:: EXERCISE INSTRUCTIONS ::
Drop every image, then reproduce the data exactly as given.
□ □ □
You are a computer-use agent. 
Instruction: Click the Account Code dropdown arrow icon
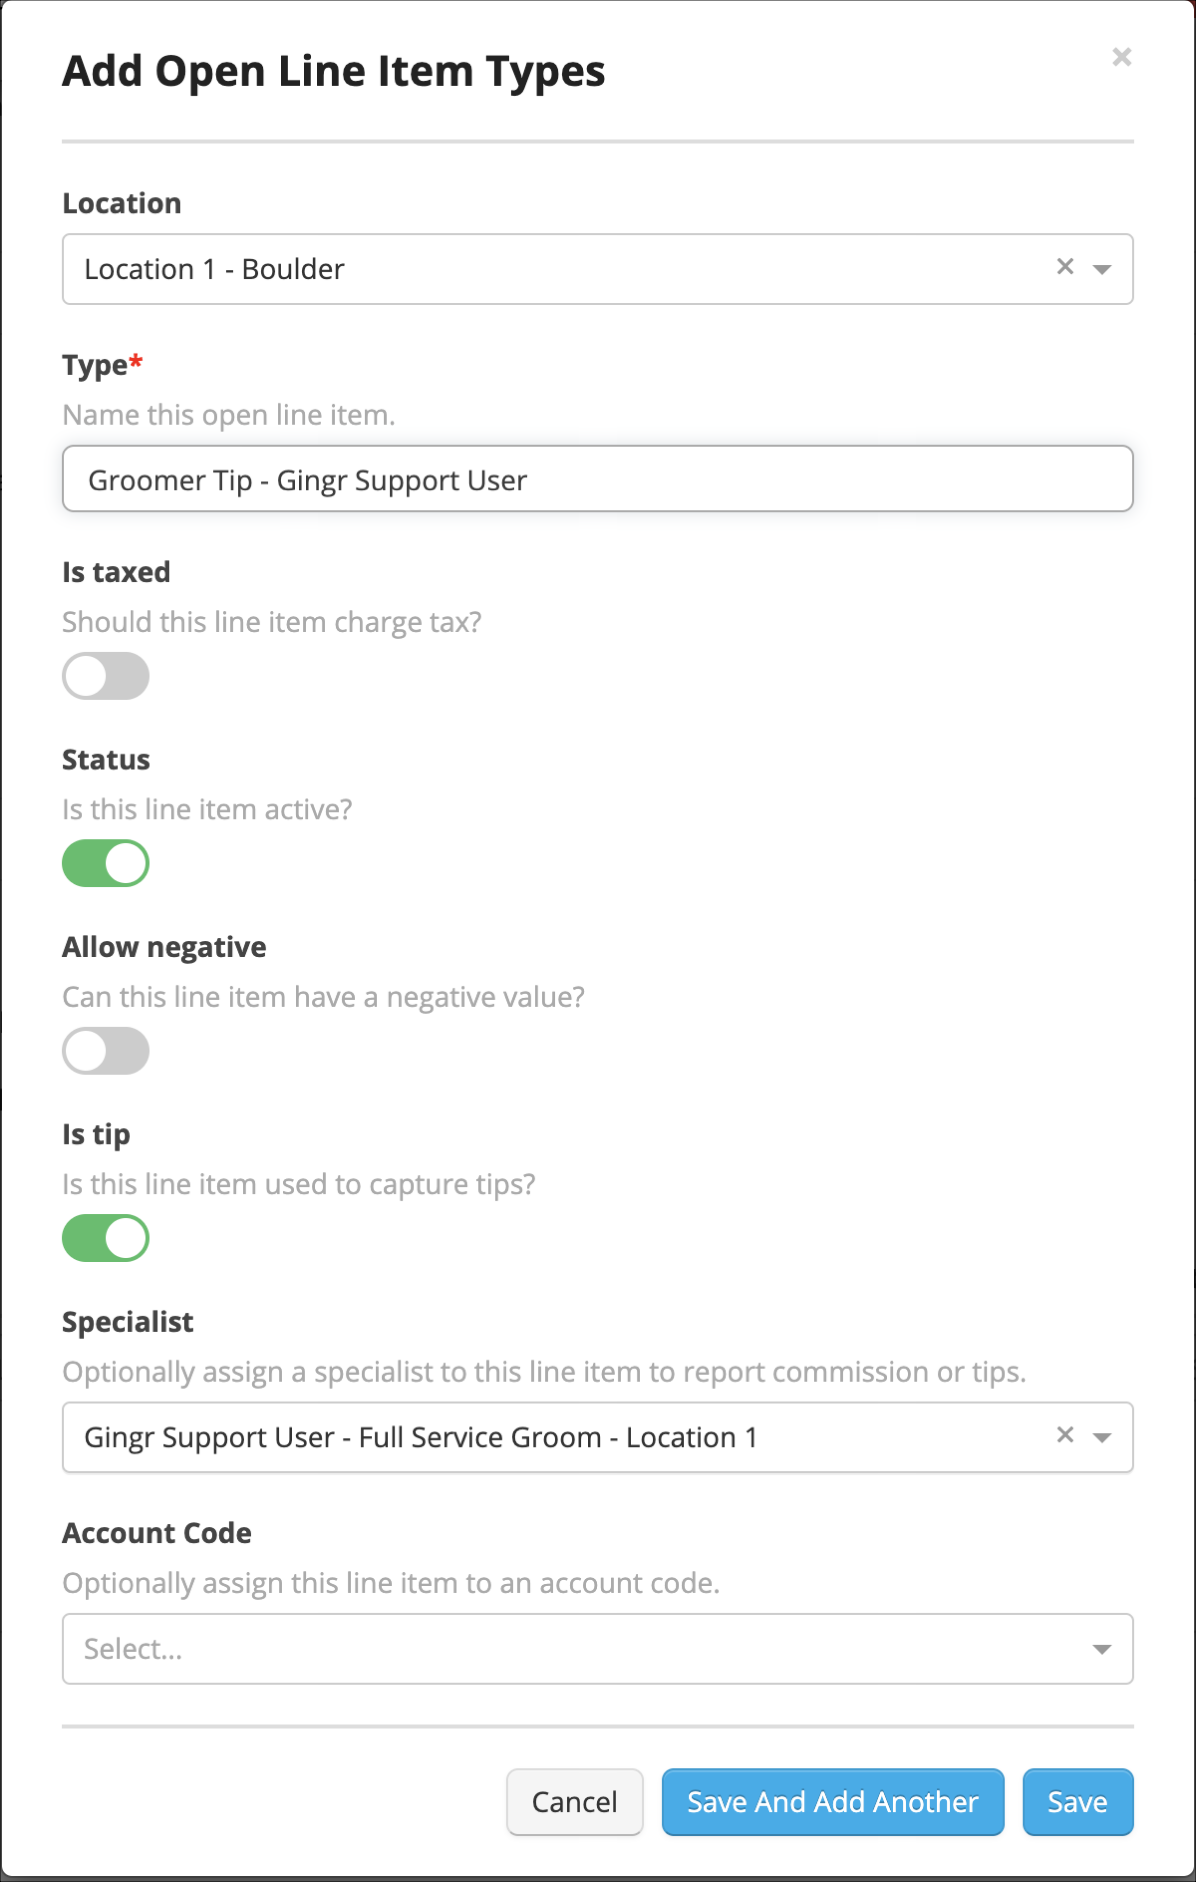click(1101, 1648)
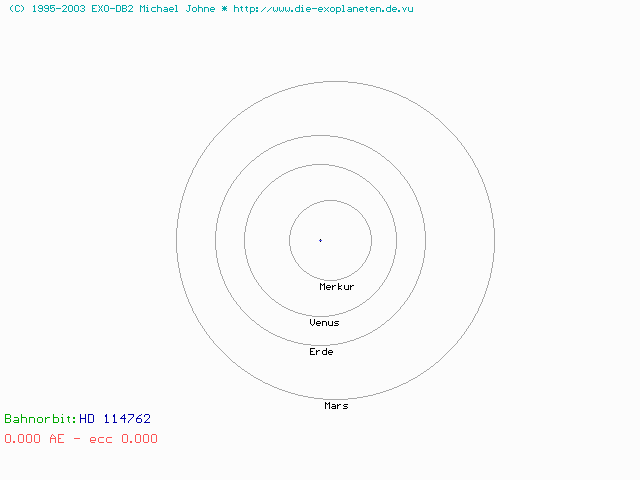Select the outermost Mars orbit ring
Screen dimensions: 640x480
tap(494, 240)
□ □ □
:: WORKED SOLUTION ::
You are a computer-use agent. 
Instruction: Click the Account Code dropdown arrow icon
click(1101, 1648)
Select the outermost Mars orbit ring
Screen dimensions: 640x480
tap(494, 240)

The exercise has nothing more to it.